José Pedro Cortes, Ombro, Lisboa, 2006
José Pedro Cortes, Ombro, Lisboa, 2006

MNAC - Rua Capelo

entrada: Condições Gerais

José Pedro Cortes. Index e Material

2018-06-15
2018-10-28
Curadoria: Nuno Crespo


Em arte a representação do corpo é uma fonte de trabalho e de questões inesgotáveis, porque coloca num mesmo plano fisicalidade, moralidade, desejo e representação.
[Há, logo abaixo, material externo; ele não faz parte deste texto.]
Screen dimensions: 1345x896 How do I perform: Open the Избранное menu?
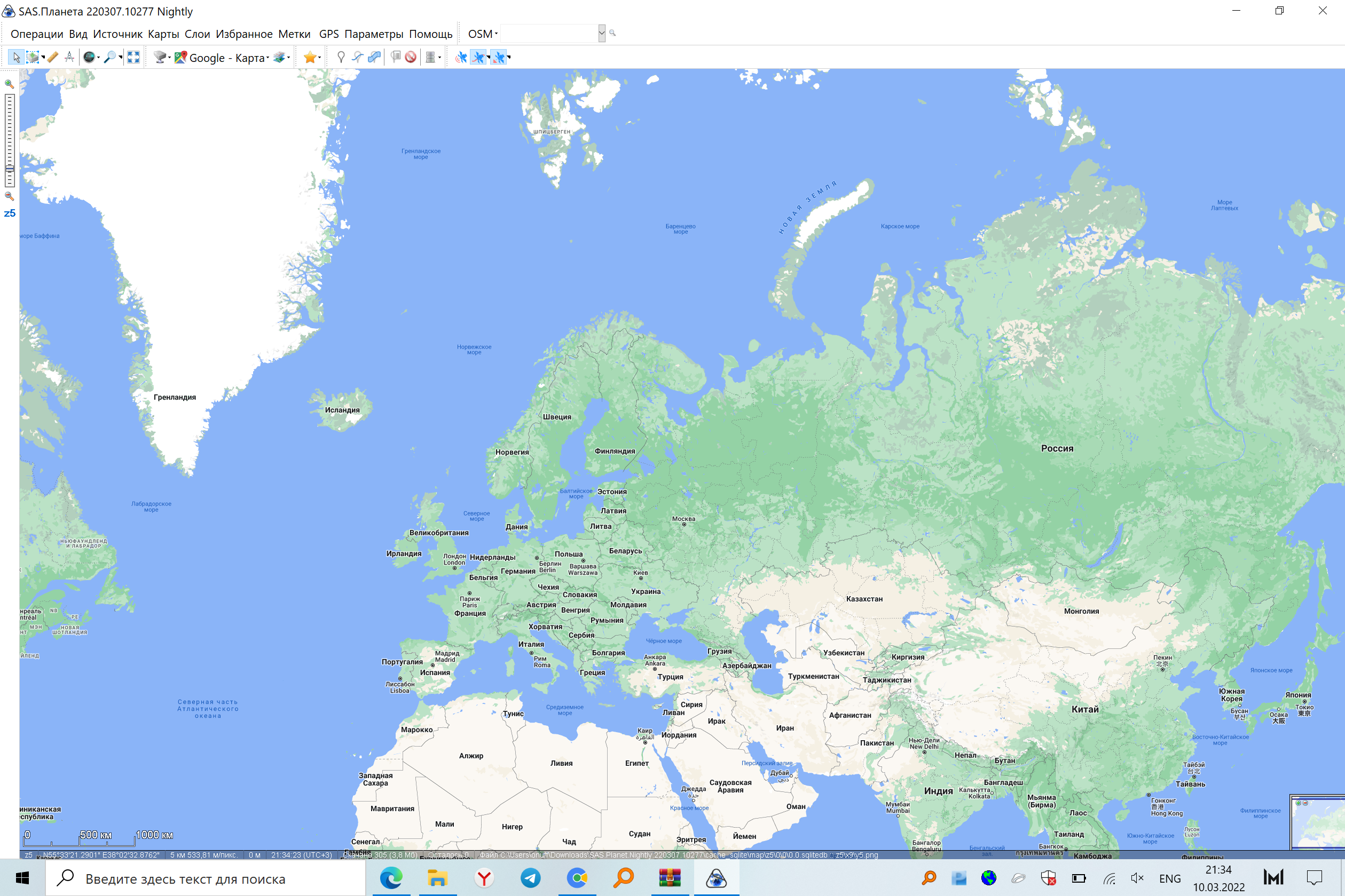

Desenhar, esculpir, filmar, fotografar ou pintar um corpo nunca é só abeirar-se de um objeto com determinadas características formais e materiais, mas implica enfrentar um enorme conjunto de significados, sentidos e experiências que estar face-a-face com um corpo implica. 
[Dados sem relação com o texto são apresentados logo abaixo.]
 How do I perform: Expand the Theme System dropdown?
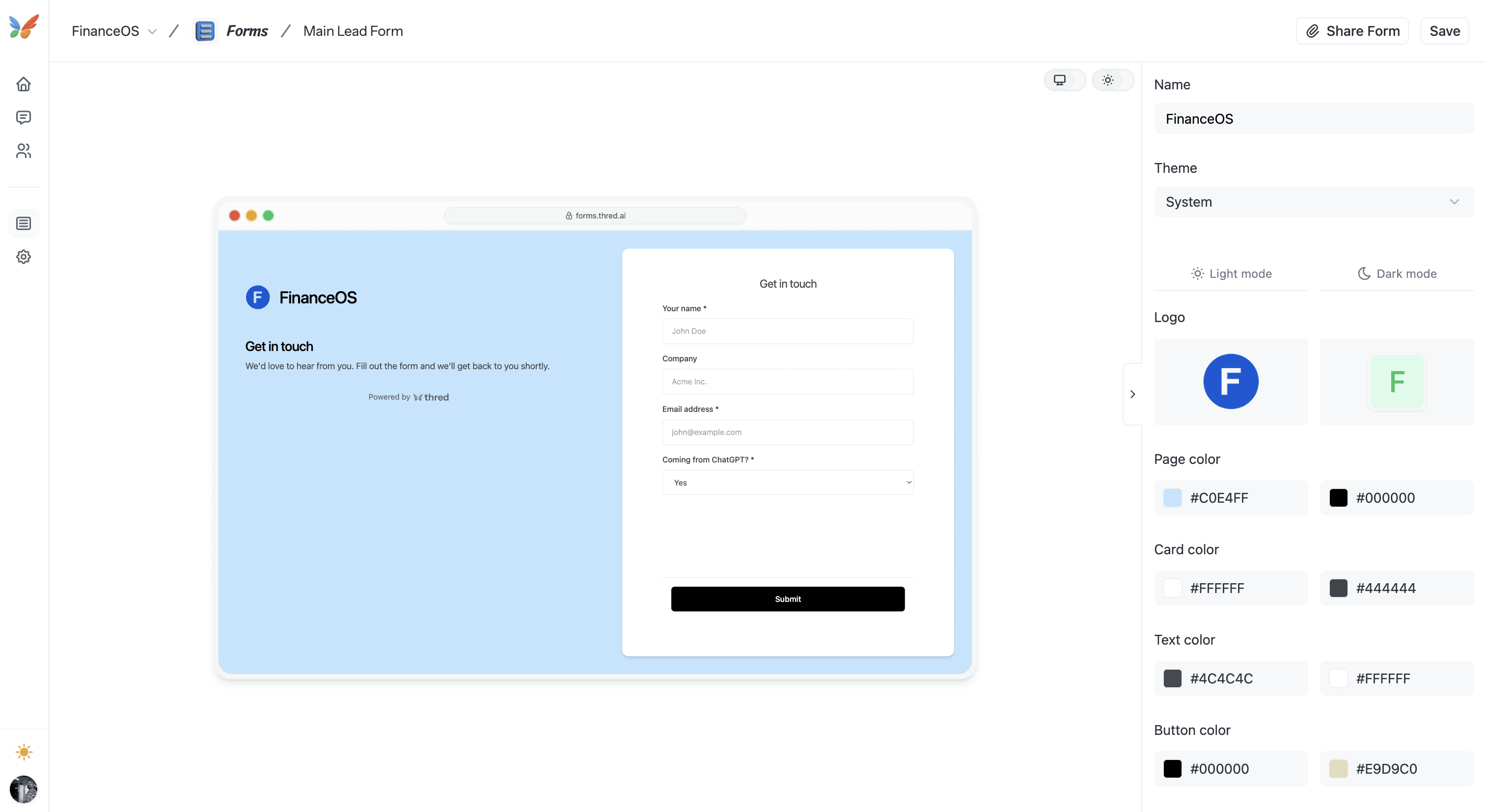click(1313, 202)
Os trabalhos de José Pedro Cortes reunidos nesta exposição dão expressão ao modo como representar um corpo é, sobretudo, trabalhar sobre uma impossibilidade e um limite. Impossibilidade porque sabe-se que nunca ser possível representar aquilo que torna um corpo singular, único e irrepetível, e limite porque sabemos que um corpo só pode ser visto de fora, do seu exterior, da sua fisicalidade. Por isso, esta é uma exposição acerca da forma complexa como um corpo aparece numa imagem fotográfica.